Self-Attention

Self-attention is attention applied within a single sequence. The same input supplies the queries, keys, and values. Each position builds a new representation by reading from other positions in the same sequence.

Given an input tensor

X \in \mathbb{R}^{B \times T \times D},

where $B$ is batch size, $T$ is sequence length, and $D$ is model dimension, self-attention first projects $X$ into three tensors:

Q = XW_Q,\quad K = XW_K,\quad V = XW_V.

Here $W_Q$ , $W_K$ , and $W_V$ are learned matrices. They define what each token asks for, what each token exposes for comparison, and what information each token contributes.

The output is

Z = \operatorname{softmax} \left( \frac{QK^\top}{\sqrt{d_k}} \right)V.

Self-attention changes each token representation from a local embedding into a context-dependent embedding.

Why Self-Attention Matters

A token often cannot be understood alone. Its meaning depends on nearby and distant tokens.

Consider:

The bank raised interest rates.

and:

The boat reached the river bank.

The token bank has different meanings in the two sentences. A good representation of bank must depend on the surrounding words. Self-attention gives the model a direct way to combine information from the whole sequence.

Unlike recurrent networks, self-attention does not process tokens strictly from left to right. All token pairs can interact in parallel. This makes transformer training efficient on GPUs and accelerators.

Unlike convolutional networks, self-attention has a global receptive field from the first layer. A token can attend to any other visible token in one operation.

Pairwise Token Interaction

For a sequence of length $T$ , self-attention computes a score between every query token and every key token.

If $T=4$ , the score matrix has shape $4 \times 4$ :

S = \begin{bmatrix} s_{11} & s_{12} & s_{13} & s_{14} \\ s_{21} & s_{22} & s_{23} & s_{24} \\ s_{31} & s_{32} & s_{33} & s_{34} \\ s_{41} & s_{42} & s_{43} & s_{44} \end{bmatrix}.

The entry $s_{ij}$ measures how strongly token $i$ attends to token $j$ .
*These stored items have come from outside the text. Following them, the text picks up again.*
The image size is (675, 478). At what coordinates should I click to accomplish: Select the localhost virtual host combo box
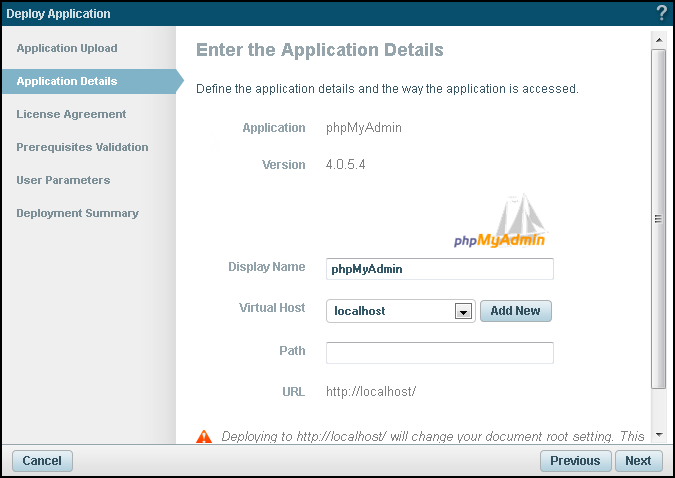391,311

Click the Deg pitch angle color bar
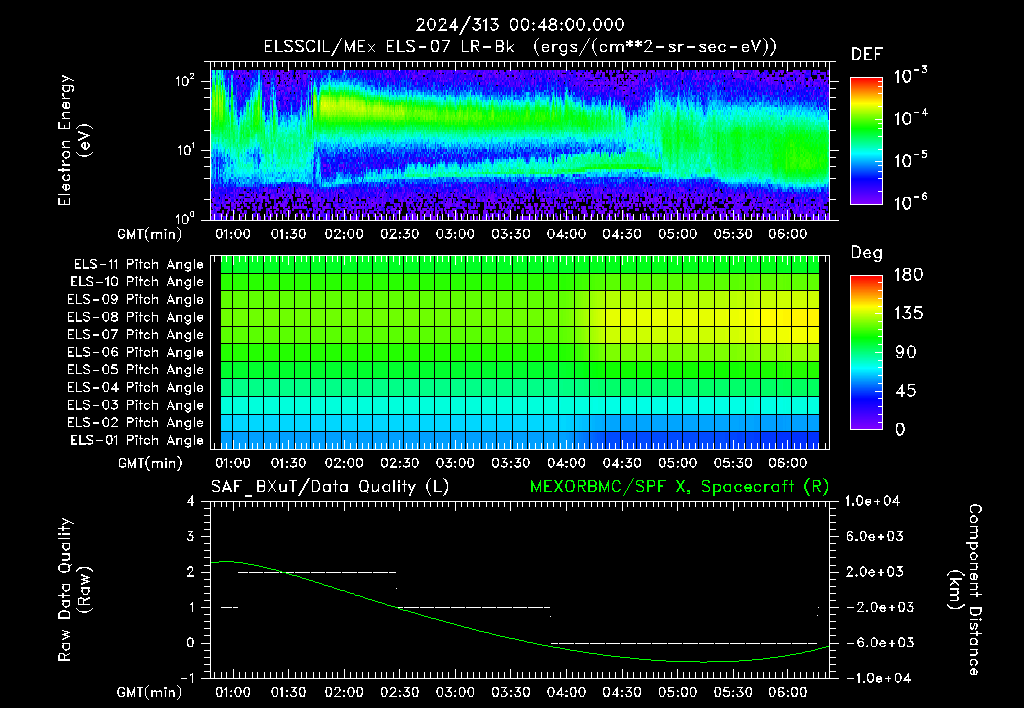click(x=866, y=352)
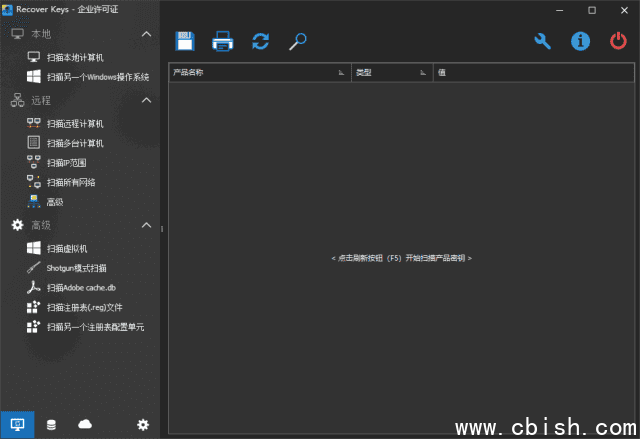
Task: Open the cloud tab at bottom
Action: [85, 425]
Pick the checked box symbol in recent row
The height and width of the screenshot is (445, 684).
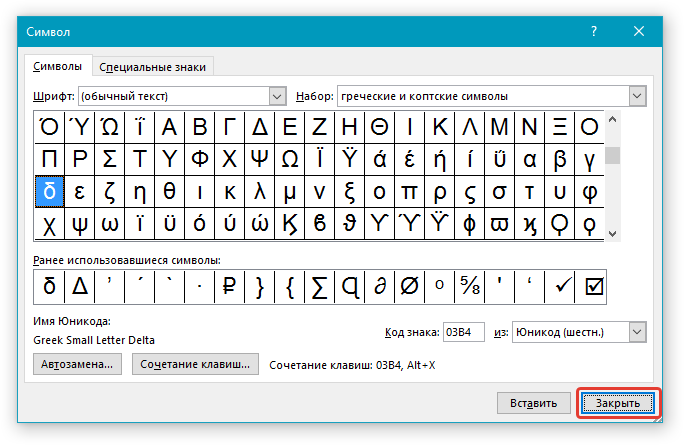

After softmax, each row becomes a probability distribution:

\sum_{j=1}^{T} a_{ij}=1.

The output for token $i$ is

z_i = \sum_{j=1}^{T} a_{ij}v_j.

Thus each output token is a weighted mixture of value vectors from the sequence.

Tensor Shapes in PyTorch

A standard input tensor has shape:

[B, T, D]

A simple self-attention layer preserves this shape:

[B, T, D] -> [B, T, D]

Internally, the score tensor has shape:

[B, T, T]

For each batch item, it stores all pairwise token scores.

A minimal implementation:

import math
import torch
from torch import nn
import torch.nn.functional as F

class SelfAttention(nn.Module):
    def __init__(self, d_model: int):
        super().__init__()
        self.q_proj = nn.Linear(d_model, d_model)
        self.k_proj = nn.Linear(d_model, d_model)
        self.v_proj = nn.Linear(d_model, d_model)
        self.out_proj = nn.Linear(d_model, d_model)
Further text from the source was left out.